Recent experience has also showed us that the law remains vulnerable in the wrong hands, when those in office subvert it for political survival and selfish gain, instead of using it as a guide in the fulfillment of their mandate, and in fostering our nation’s progress.
As media practitioners, you have reported the strides we have taken in governance; and you have communicated to us in government the aspirations of the Filipino people. In your pages are accounts of how we have endeavored to strengthen our institutions, and how we have pursued the idea that the letter of the law must be used to uphold the spirit of the law. In fact, the entire nation is seeing that process unfold on a daily basis, and it is heartening to see how our people have understood the importance of what we have set out to do.
Why are we doing this? Why do we insist on justice? During the campaign, people often asked me about my vision for my presidency. I told them that it was composed of three ideals, all of which I stand by to this day: the first is that, as President, I must ensure the efficient allocation of resources. The people should be given their due; their taxes should go to services that will allow them to live a dignified life. The second is that no one should be left behind. We must ensure inclusive growth: opportunities to bridge the gap between rich and poor do exist, and economic policies and projects must redound most especially to the benefit of those in the margins.

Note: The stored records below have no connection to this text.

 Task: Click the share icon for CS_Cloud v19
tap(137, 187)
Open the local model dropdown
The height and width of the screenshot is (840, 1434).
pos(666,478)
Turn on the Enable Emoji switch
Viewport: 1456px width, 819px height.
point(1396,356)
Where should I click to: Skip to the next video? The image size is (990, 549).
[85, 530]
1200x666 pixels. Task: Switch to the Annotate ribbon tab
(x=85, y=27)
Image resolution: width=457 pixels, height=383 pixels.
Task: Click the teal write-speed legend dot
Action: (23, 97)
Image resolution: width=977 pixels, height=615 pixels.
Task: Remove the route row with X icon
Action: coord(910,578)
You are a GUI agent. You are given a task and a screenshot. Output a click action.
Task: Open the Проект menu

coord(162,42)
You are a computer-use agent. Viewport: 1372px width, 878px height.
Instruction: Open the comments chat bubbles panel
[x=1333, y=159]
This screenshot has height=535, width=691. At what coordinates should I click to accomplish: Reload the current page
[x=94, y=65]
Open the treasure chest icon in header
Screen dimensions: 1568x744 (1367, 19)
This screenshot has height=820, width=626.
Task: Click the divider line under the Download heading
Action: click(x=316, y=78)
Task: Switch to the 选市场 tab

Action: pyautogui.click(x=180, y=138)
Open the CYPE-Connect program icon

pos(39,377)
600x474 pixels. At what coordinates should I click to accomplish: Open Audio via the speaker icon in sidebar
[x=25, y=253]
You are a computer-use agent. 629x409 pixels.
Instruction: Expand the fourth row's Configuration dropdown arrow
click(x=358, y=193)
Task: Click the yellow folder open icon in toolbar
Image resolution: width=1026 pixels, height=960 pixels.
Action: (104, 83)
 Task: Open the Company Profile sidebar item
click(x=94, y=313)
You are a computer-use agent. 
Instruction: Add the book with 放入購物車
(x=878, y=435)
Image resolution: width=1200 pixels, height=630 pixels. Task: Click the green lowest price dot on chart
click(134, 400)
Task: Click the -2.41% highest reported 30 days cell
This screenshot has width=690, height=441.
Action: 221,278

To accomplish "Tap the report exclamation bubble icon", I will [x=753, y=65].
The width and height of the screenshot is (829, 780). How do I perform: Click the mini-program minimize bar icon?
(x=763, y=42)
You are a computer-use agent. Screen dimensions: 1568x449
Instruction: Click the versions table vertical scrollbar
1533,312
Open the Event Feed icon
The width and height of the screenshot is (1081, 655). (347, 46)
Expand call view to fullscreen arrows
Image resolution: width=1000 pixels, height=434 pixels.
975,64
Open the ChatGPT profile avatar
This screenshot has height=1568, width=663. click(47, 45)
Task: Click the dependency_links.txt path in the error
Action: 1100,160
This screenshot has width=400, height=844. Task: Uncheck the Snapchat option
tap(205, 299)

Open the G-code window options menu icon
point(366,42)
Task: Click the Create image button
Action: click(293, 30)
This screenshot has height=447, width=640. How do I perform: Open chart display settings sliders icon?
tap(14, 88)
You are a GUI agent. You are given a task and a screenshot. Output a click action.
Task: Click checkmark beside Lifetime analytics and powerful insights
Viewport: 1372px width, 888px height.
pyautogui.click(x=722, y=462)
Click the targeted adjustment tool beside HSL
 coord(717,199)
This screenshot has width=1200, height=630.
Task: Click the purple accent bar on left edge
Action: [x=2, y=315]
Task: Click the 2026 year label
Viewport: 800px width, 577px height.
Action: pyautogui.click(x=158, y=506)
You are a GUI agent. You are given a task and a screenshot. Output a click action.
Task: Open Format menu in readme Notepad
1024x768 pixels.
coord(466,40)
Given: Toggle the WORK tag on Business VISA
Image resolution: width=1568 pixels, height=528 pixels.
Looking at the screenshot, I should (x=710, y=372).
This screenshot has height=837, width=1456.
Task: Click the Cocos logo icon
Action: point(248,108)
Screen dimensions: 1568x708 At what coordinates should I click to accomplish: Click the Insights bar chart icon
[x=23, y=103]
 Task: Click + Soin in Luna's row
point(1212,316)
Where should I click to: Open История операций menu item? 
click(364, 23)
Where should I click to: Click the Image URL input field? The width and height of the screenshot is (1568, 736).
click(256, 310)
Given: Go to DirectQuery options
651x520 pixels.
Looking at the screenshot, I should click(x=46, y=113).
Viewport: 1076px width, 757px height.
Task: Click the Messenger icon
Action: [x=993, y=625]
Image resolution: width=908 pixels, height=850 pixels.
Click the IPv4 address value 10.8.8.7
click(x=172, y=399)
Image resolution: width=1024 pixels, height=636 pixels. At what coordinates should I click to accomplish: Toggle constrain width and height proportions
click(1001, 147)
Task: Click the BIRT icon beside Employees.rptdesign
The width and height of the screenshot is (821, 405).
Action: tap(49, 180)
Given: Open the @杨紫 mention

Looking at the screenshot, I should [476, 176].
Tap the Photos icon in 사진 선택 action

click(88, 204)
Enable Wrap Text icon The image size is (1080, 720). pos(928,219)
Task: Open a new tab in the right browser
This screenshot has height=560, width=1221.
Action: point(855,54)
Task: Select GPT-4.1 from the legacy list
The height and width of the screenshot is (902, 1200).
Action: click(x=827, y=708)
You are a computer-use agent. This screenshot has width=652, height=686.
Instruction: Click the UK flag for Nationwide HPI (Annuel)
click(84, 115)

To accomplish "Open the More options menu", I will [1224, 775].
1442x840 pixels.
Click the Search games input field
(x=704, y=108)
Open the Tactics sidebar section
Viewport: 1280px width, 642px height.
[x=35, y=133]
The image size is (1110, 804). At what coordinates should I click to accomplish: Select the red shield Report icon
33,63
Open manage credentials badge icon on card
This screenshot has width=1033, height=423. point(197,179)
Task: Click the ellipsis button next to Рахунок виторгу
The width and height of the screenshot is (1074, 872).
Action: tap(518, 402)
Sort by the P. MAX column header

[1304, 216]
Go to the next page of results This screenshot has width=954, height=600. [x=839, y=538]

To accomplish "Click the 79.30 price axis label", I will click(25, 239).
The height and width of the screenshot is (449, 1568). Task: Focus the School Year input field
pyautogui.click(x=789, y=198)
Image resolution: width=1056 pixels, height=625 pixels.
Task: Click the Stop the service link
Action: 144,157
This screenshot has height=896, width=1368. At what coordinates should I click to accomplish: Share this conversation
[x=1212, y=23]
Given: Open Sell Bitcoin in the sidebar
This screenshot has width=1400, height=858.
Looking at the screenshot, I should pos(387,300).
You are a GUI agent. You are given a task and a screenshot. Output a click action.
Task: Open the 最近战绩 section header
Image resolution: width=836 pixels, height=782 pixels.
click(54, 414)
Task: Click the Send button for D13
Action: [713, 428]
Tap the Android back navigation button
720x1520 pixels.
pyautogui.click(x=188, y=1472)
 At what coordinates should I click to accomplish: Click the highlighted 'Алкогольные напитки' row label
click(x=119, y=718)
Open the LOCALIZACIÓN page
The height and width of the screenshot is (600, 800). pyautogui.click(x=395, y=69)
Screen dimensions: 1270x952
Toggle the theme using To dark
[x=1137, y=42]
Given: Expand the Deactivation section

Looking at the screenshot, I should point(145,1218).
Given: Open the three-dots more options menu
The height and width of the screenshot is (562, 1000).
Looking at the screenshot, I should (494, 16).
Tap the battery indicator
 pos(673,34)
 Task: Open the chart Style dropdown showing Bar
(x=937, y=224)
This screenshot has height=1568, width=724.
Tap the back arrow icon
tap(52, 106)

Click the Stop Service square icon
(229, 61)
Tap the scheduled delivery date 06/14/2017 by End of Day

And the third is the idea that serves as the foundation for the first two: for there to be equity, there must be accountability. Every action must have consequences; this breeds predictable outcomes and a stable system, which eventually leads to a stable economy. These, ultimately, result in a society where people—investors, workers, ordinary citizens—buy into the system and contribute to moving the nation forward. Simply put: justice is the foundation of equitable progress.
Our Constitution is the bulwark of our freedoms–including the freedom of the press. With that freedom comes the corresponding responsibility of the Fourth Estate to be balanced and fair. In your editorial pages, the freest interplay of opinions can take place; your lifestyle pages are full of new trends; and your ever-reliable classifieds are full of job opportunities for our countrymen. All I ask, then, is that in the news, you cover our continuing efforts to achieve success on the three broad fronts I have described.
The Manila Bulletin has its fingers on the pulse of the people, and, ultimately, it is to them that we—our administration and your publication both—are accountable. I hope that the Manila Bulletin continues to flourish for the next century, as you remain true to your mandate of providing accurate and unbiased information to the public, without being sidetracked by the selfish agenda of some.
During martial law, the mainstream media had largely been reduced to a vehicle for government propaganda. No one, we in government included, wants a return to that era. But while we welcome the media’s role as a check and balance to the abuse of power, we also thirst for news and views that do not ignore the positive transformations taking place in our nation today, and that always serves to elevate the level of public discourse.
I hope, all of this, you do not take this as criticism, but as a gentle reminder of our responsibility to work together in strengthening the country and its institutions: by identifying what needs to be improved, but also by acknowledging that which is already right—so that it can be continued, and built furhter upon.  
Once again, my congratulations. Thank you, and good evening.